Q: Can i challenge my husbands will that was made during his prior marriage.
Yes, but you need to have a basis, and you provide zero facts to evaluate on what basis you would challenge his will.
Here are a couple of general observations that apply to all estates:
First, upon divorce, his former spouse lost all legal right to receive any distribution under any will in effect before the date of divorce, regardless of what that will says, including as a beneficiary on any life insurance or under most financial account beneficiary designations. However, divorce agreements and judgments regarding marital assets would be enforceable against the estate.
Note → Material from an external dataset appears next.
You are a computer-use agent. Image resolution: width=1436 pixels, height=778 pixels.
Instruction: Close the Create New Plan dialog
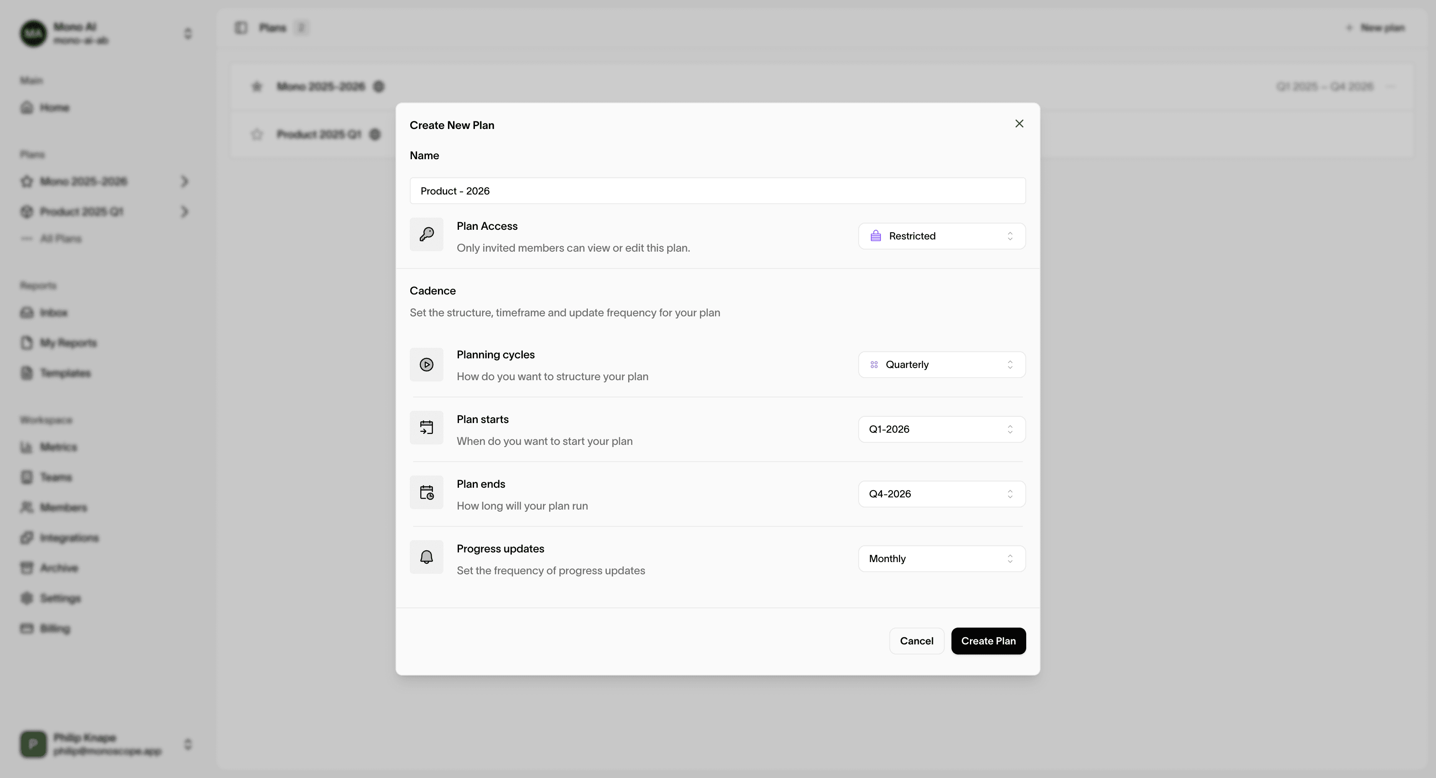tap(1019, 124)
Second, a surviving spouse may elect to take an elective share of an "estate subject to election" as follows:
(1) If there is surviving issue, the elective share shall equal one-third of the value of the estate subject to election, reduced by the value of all spousal benefits; or
(2) If there is no surviving issue, the elective share shall equal one-half of the value of the estate subject to election, reduced by the value of all spousal benefits.
There is a time deadline to file your election, which is waived if not made within the deadline. The election replaces whatever the will specifically leaves to you, so it is an either/or proposition. You either take under the will as it is written, or you take your election, but not both. The surviving spouse' election rights are absolute--meaning, you do not have to be named in the will to make the election.
Maryland has passed relatively recent laws addressing how the "estate subject to election" is claculated, which expands it to reach potential assets not otherwise in the estate, such as property transferred out of the deceased spouse's name before death, certain trust assets, and certain other property held or titled in such a way as to pass to others outside of the normal estate process. A detailed analysis of your souse's holdings would be required to evaluate the full extent of the estate subject to your election rights.
Finally, in addition to the above, a surviving spouse is entitled to a family allowance of $10,000 out of the estate assets before the residuary estate is divided among heirs and legatees.